The creation of more affordable housing ‘chimes with what we want to do as a business’, adds Kordel. However, it was the company’s hotel work in Southeast Asia that led to it opening an office in Singapore in 2016. ‘We have a strong reputation with hotel operators in the area, and we felt that being closer to architects and developers based in Hong Kong and Singapore was really important,’ he recalls.

The completed Jazz Yard project for Sixty Bricks, which delivers 83 new homes (50% of which are affordable) and a new NHS health centre in Waltham Forest

Many of the hotels and resorts that XCO2 work on in the region tend to be located on remote islands, without access to an electrical grid or mains water, so its net zero design is a practical necessity rather than a nice-to-have solution. ‘To have a holistically sustainable development, circularity around water, waste and energy is important, as is solar energy generation,’ Kordel explains.

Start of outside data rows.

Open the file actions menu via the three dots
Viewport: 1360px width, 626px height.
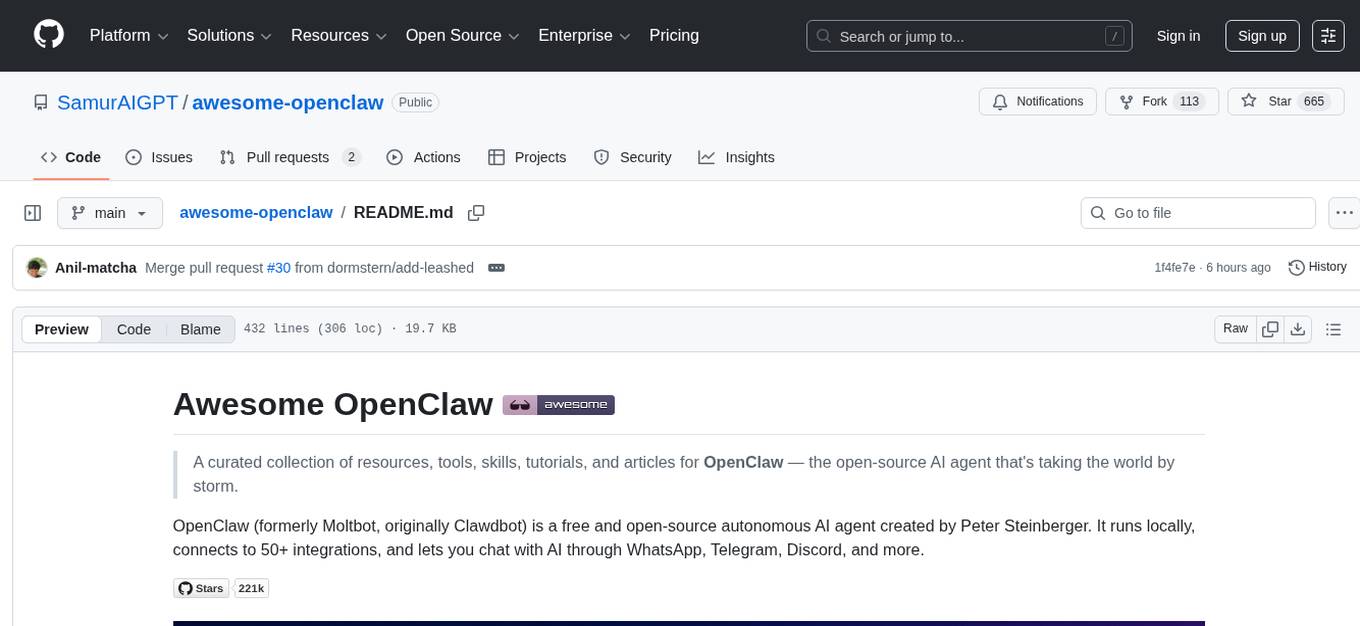[x=1345, y=212]
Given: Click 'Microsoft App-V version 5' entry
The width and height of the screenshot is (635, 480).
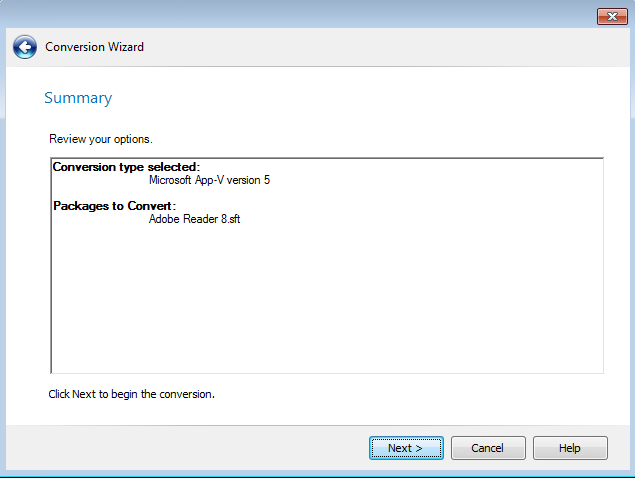Looking at the screenshot, I should pos(209,181).
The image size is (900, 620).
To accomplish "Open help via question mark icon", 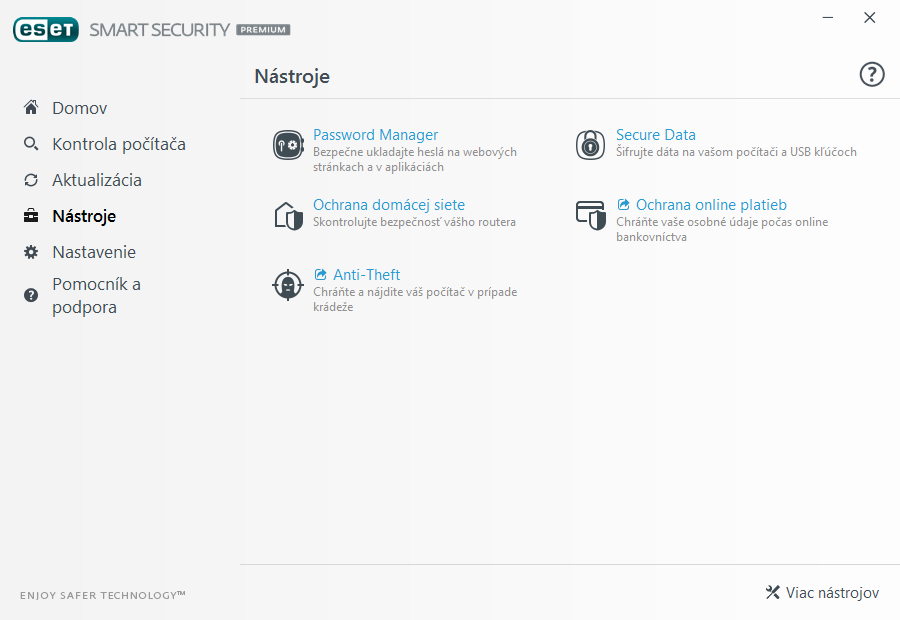I will pyautogui.click(x=872, y=75).
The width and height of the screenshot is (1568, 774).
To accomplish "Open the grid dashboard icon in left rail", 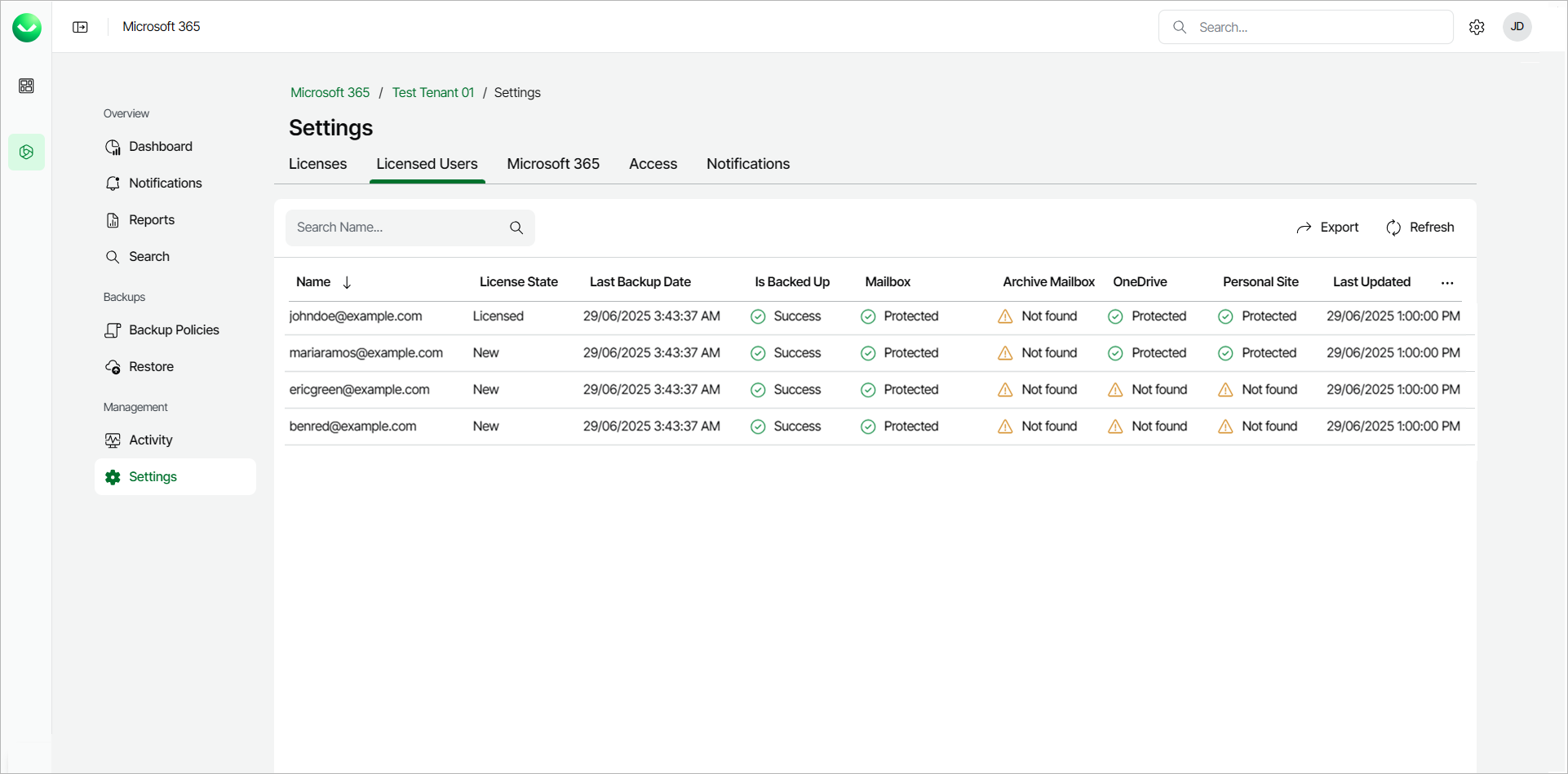I will click(x=26, y=86).
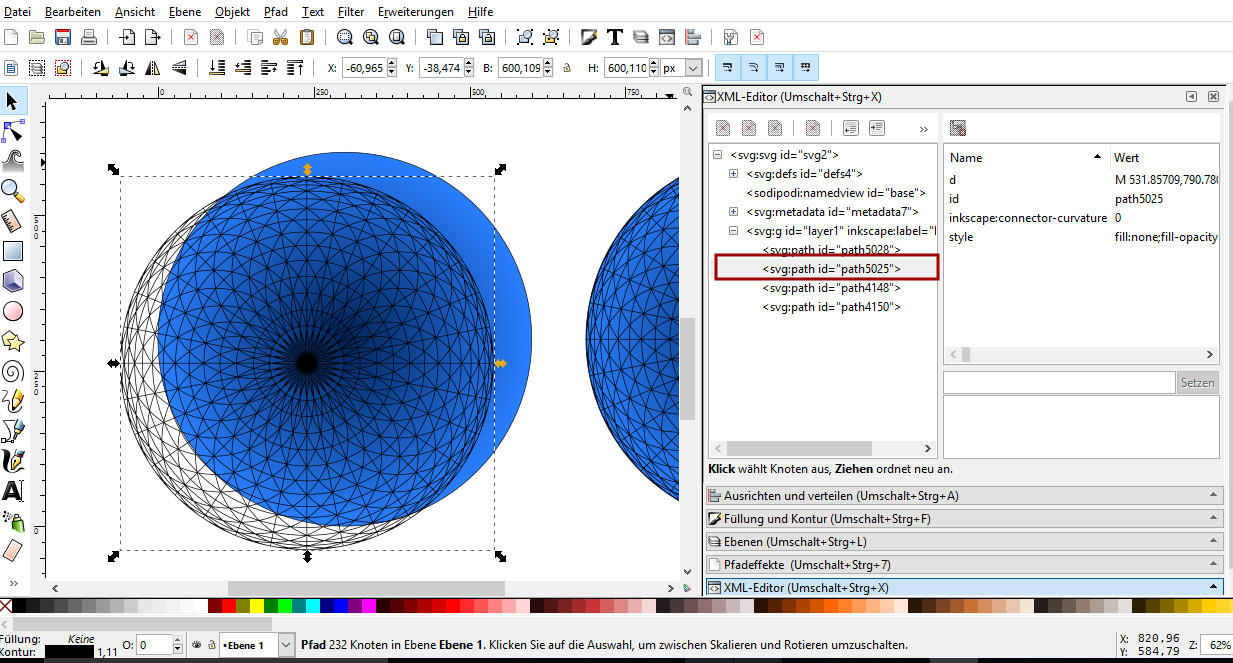Toggle lock on current layer Ebene 1
1233x663 pixels.
(212, 645)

XCO2 is also involved in charitable work in the region, including with the Hemis Monastic School in Northern India. Here, it is working pro bono on the design of a new school for Buddhist monks, located next to a 17th-century Buddhist monastery. The scheme is designed to use predominantly passive means to achieve thermal comfort in a cold, high-altitude desert with annual temperature swings of 60oC.

Site photo from Hemis Monastic School, a new residential school for 500 trainee monks in Northern Ladakh , 13,000ft up in the Himalayas

Key to the success of the school’s challenging design is dynamic thermal modelling. This has been used from the earliest design stages to test and fine-tune a variety of measures – such as Trombe walls – to improve the building’s performance. Computational fluid dynamics have also been used to design and size the building’s solar latrines, which feature dark-painted solar chimneys to passively ventilate the toilets.

The use of digital tools and digital innovation are seen as potential growth areas for the business – an opportunity that has led to the company setting up the XCO2 Lab, to help it identify problems and time-intensive processes ripe for automation. The lab is intended to encourage interdisciplinary collaboration and is led by Aidan Kelly, technical lead for the CIBSE Society of Digital Engineering steering group and contributor to CIBSE Journal.

The Soneva Jani luxury eco resort in the Maldives

In addition to contributing articles for publication, XCO2 shares knowledge by making time for its engineers to get involved with industry initiatives such as LETI and, more recently, the UK Net Zero Carbon Buildings Standard. So what’s next for the developing practice? 

‘Now that we’re post-pandemic, we want to push towards growing the business, our client base, and the scale of projects we work on,’ says Kordel. 

‘Alongside the interesting, much smaller, more bespoke projects that we enjoy doing, we’re now working on schemes with thousands of homes where we can have an even bigger impact.’